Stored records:
=== Begin Enclosure ===
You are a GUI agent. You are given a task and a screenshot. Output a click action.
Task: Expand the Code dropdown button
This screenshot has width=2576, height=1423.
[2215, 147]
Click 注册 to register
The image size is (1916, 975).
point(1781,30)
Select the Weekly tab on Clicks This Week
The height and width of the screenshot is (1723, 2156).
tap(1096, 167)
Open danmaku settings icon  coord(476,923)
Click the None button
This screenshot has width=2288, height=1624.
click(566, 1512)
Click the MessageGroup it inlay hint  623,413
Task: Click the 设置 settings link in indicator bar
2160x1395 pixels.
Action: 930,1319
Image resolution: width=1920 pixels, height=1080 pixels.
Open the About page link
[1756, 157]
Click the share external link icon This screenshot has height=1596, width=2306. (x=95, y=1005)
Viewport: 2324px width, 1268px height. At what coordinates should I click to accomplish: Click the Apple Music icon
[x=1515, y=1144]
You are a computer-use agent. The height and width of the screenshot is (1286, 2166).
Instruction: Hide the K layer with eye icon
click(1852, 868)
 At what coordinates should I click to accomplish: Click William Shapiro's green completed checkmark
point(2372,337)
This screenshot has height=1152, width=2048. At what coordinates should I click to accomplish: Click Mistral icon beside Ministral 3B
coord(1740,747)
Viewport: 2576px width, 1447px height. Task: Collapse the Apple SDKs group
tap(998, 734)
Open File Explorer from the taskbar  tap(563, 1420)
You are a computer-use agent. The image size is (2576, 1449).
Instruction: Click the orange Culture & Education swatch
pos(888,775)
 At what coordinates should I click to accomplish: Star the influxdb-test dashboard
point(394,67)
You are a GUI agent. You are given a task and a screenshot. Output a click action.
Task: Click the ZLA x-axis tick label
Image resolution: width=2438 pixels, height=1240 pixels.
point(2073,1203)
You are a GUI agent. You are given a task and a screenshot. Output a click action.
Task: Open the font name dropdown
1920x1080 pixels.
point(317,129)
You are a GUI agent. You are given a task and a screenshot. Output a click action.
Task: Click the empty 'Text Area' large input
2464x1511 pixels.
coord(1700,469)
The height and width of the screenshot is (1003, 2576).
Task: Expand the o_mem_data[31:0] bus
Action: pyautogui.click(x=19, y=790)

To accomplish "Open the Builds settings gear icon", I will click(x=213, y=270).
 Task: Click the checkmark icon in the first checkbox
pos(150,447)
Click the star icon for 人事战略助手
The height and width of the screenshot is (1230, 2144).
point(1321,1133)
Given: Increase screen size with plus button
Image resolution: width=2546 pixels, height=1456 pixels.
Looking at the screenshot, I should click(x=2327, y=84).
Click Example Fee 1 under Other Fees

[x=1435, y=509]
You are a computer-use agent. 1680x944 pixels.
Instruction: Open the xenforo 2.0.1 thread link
=== End Enclosure ===
WHAT TO PRODUCE:
Wherever a line of the entries holds the string "dropdown", copy that line.

SOLUTION TO THE PROBLEM:
Task: Expand the Code dropdown button
Task: Open the font name dropdown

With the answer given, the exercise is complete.